Statistics is not intuitive.

People frequently see patterns in random data and often jump to unwarranted conclusions.

Decisions about how to analyze data should be made in advance.

Beware of "HARKing": hypothesizing after results are known.

Statistical inference lets you make general conclusions from limited data. Statistical conclusions are always presented in terms of probability.

A confidence interval quantifies precision, and is easy to interpret.

All statistical tests are based on assumptions.

If your data are not representative of a larger set of data you could have collected (but did not), then statistical inference makes no sense.

A p-values tests a null hypothesis, and is hard to understand at first. "Statistically significant" does not mean the effect is large or scientifically important. "Not significantly different" does not mean the effect is absent, small or scientifically irrelevant.

The concept of statistical significance is designed to help make a decision based on one result.

If a difference is not statistically significant, you can conclude that the observed results are not inconsistent with the null hypothesis. You cannot conclude that the null hypothesis is true.

Multiple comparisons (tests) make it hard to interpret statistical results.

Correlation does not mean causation.

Published statistics tend to be optimistic.
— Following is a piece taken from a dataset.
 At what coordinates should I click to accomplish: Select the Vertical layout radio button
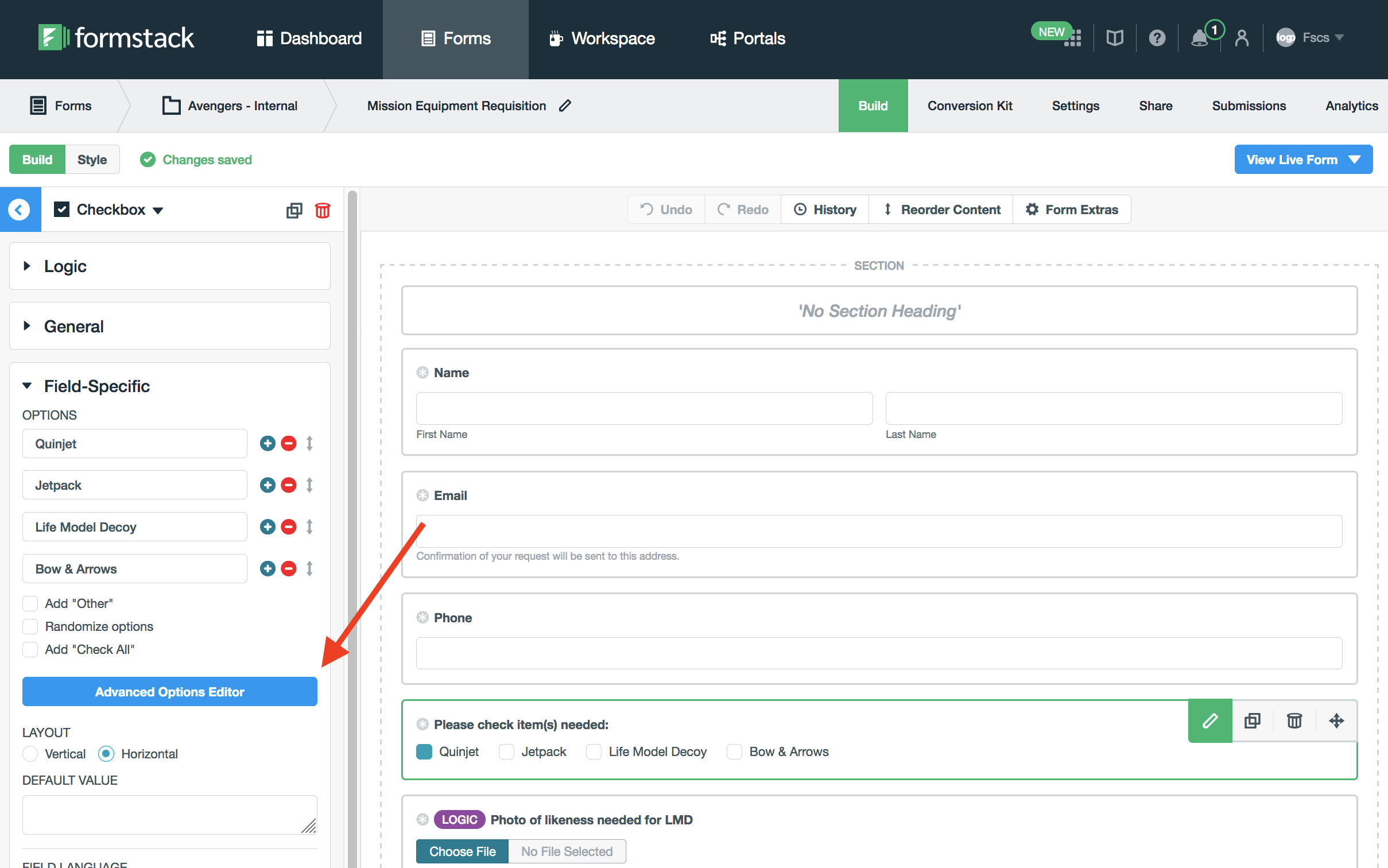[x=30, y=754]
Elements of experimental design:

- sample size;
- parametric/nonparametric test;
- outlier handling;
- data transformation;
- normalization to external control values;
- adjust for regressors;
- weighting factors in regression;

In mathematical statistics, **design of experiments** (DOE) [@Fisher1935] deals with
the optimal configuration of variables to be used in an experiment subject to measurement errors.
Example designs:
factorial (all possible combinations of factor levels), fractional factorial, one-factor-at-a-time;
block (e.g. Latin square, Latin hypercube, orthogonal array);
response surface (optimal design for regression models);

Some principles in design of experiments:

- comparison/control: the effect of a cause is always relative to another cause [@Holland1986];
- randomization: average out effect of nuisance variables;
- blocking: grouping similar units to control for apparent variability (nuisance variables);
- blinding: hold out information to avoid subjective bias (open-label, single-blind, double-blind);
- orthogonality: independent variables are uncorrelated;
- factorial: efficient at evaluating the effects and interactions of several factors;
- replication;

(Factors refers to independent variables.) (Nuisance factors are those that may affect the measured result, but are not of primary interest.)

Compared to most experiments, observational studies often require more complicated analyses and yield less certain results.
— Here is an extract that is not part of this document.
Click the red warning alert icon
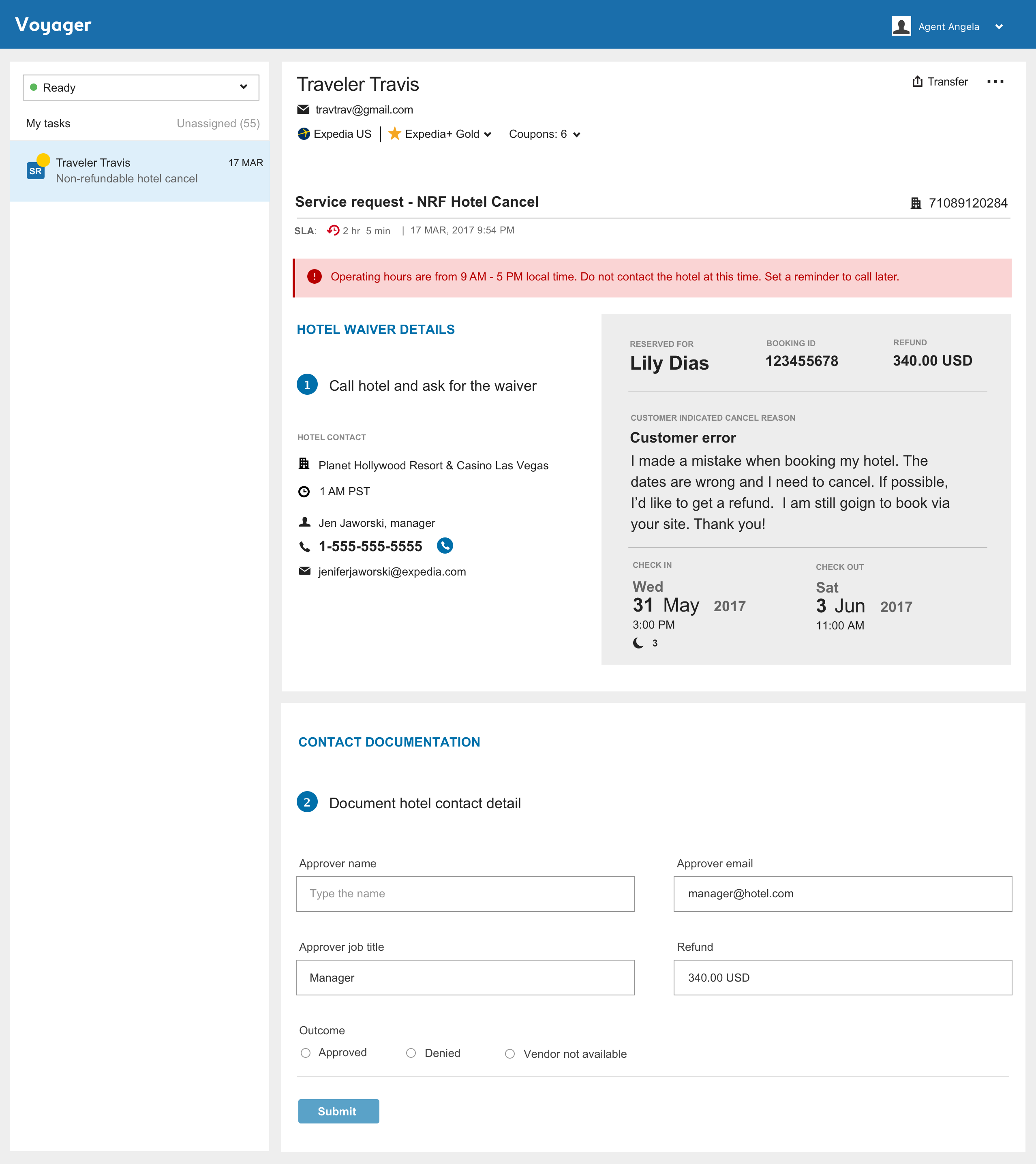Image resolution: width=1036 pixels, height=1164 pixels. (315, 277)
Observational studies can be useful but are rarely definitive.

- Don't get distracted by p-values and conclusions about statistical significance without also thinking about the
**effect size**.

Think of statistical significance (and p-value) as resolution of your observation on an uncertain quantity. It only determines if your sample size is sufficiently large to distinguish an effect. Effect size (the size of the difference, association, or correlation) needs to be compared to some pre-determined reference value for the effect to be nontrivial.

The null is typically the hypothesis to be rejected. And hypothesis testing is useful only in this way.

- Don't fall for
**ecological fallacy**.

Conclusions cannot be made on individuals when data are at group-level.

- Don't focus only on mean values while ignoring
**variation and outliers**.

Although classic regression only cares about Conditional Expectation Function.

- Statistical significance of differences is not transitive.

Inference about the difference between two differences needs to be based on a single test on that exact quantity, not tests on the component differences.

- Don't pool data from different
**populations**(whenever distinguishable).

Two populations are distinct if they have distinct population-level attributes or unit-level attributes homogeneous with either population, or they have different mechanism that generates observed attributes. Combining samples from these populations may confound population-specific trends or mechanism.